**Exercise instructions:**
Repeat, exactly and alone, every line from the line that contains "ATELIERS [link] (400, 28)" to the end of the entries.

╭──

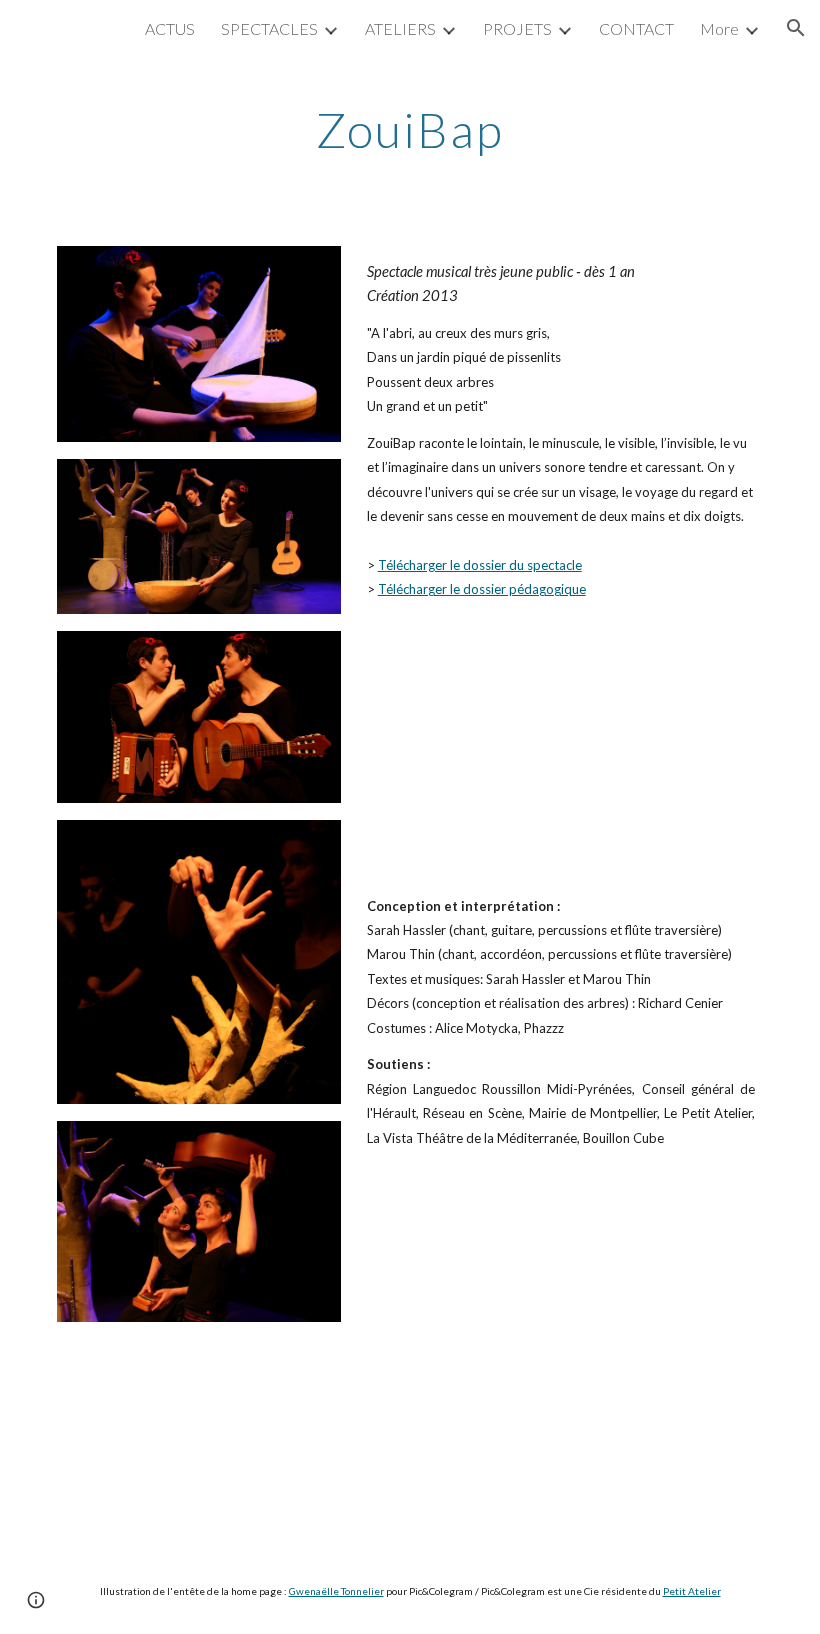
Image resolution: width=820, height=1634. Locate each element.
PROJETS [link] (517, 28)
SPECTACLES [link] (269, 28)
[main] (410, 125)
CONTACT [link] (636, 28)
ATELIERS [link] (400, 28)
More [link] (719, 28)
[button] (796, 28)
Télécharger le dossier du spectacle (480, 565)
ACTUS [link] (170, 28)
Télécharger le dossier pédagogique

╰──

**Output for this exercise:**
ATELIERS [link] (400, 28)
More [link] (719, 28)
[button] (796, 28)
Télécharger le dossier du spectacle (480, 565)
ACTUS [link] (170, 28)
Télécharger le dossier pédagogique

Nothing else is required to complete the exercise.